Hermann Weil hat sehr früh erkannt, dass es in einer Gesellschaft um den Kampf der Ideen geht. Auch die Idee der Sozialen Marktwirtschaft ist nicht vom Himmel gefallen, sondern hat ihre Wurzeln in den 1920er und 30er Jahre. Erst die Vorarbeiten von Wilhelm Röpke, Walter Eucken und anderen versetzen Ludwig Erhard nach dem 2. Weltkrieg in die Lage, durch die Freigabe der Preise und die Einführung der D-Mark, eine marktwirtschaftliche Ordnung durchzusetzen.

Ein weiteres, und besonders ermutigendes Beispiel ist das von Antony Fisher. Fisher kam als Hühnerzüchter zu Vermögen und las nach dem 2. Weltkrieg das Buch „Der Weg zur Knechtschaft“ von Friedrich August von Hayek, in dem Hayek hart mit den braunen und roten Sozialisten ins Gericht ging. Fisher ging anschließend zu Hayek und teilte ihm mit, nach der Lektüre seines Buches in die Politik gehen zu wollen, um eine ähnliche Entwicklung in Großbritannien aufzuhalten.

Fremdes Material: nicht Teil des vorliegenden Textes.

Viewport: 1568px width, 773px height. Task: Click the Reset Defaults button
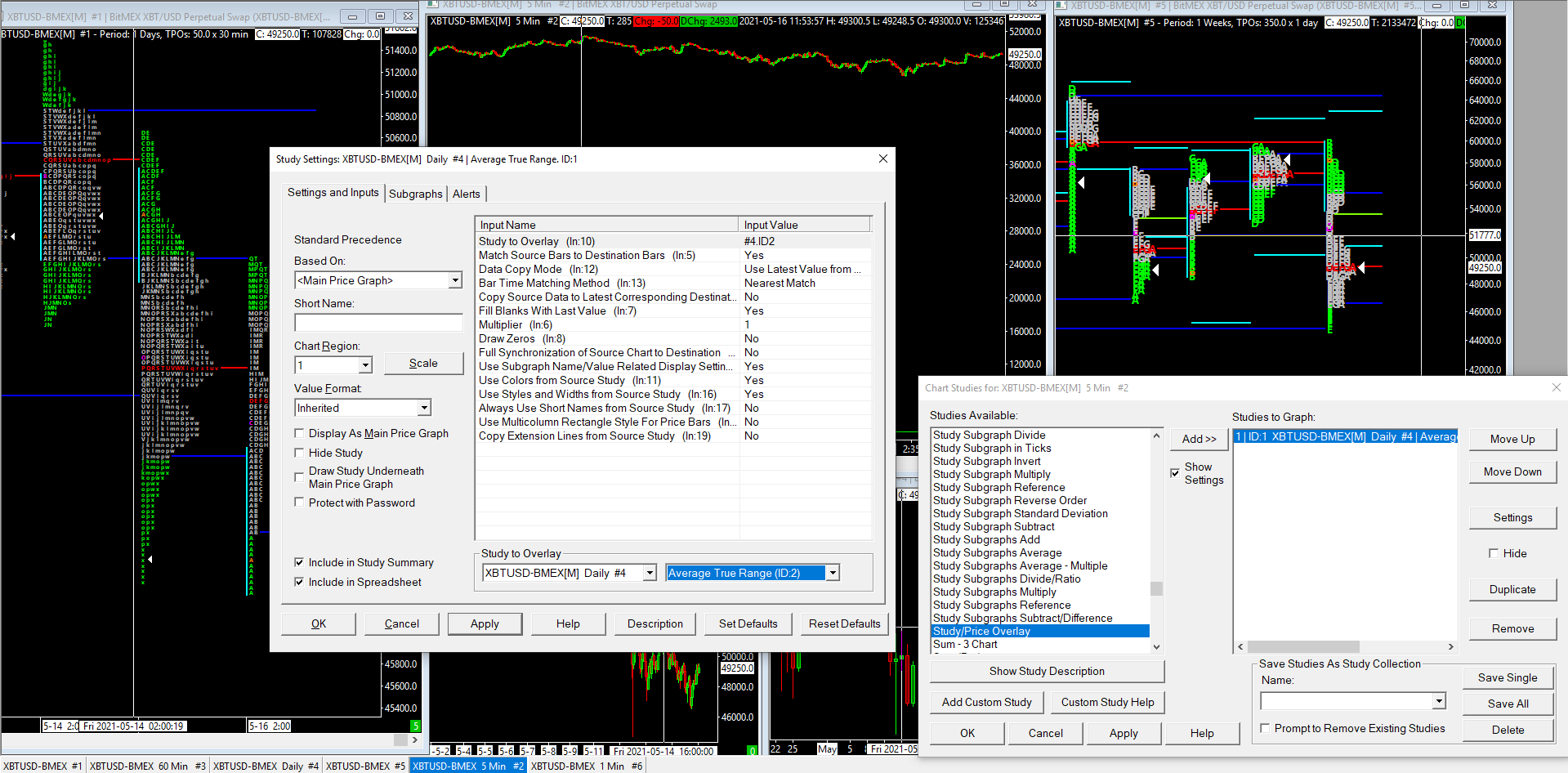[844, 623]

Hayek riet ihm jedoch davon ab und empfahl ihm, ein Institut zur Verbreitung freiheitlicher Ideen zu gründen. Diesem Rat folgend gründete Fisher und 1957 das Institute of Economic Affairs in London. Großbritannien war zu dieser Zeit ein halb-sozialistisches Land. Die Industrie war überwiegend verstaatlicht worden und die Spitzensteuersätze lagen bei über 90 Prozent. Das Institut beeinflusste in den Folgejahren die Stimmung und trug zur marktwirtschaftlichen Erneuerung Großbritanniens in den 1980er Jahren unter Margaret Thatcher maßgeblich bei. Milton Friedman sagte später über die IEA: „Ich bezweifle, dass es ohne das IEA eine Thatcher-Revolution gegeben hätte.“ Die Macht der Ideen und der Wettbewerb um die Köpfe und Herzen der Menschen entscheidet über unsere Zukunft!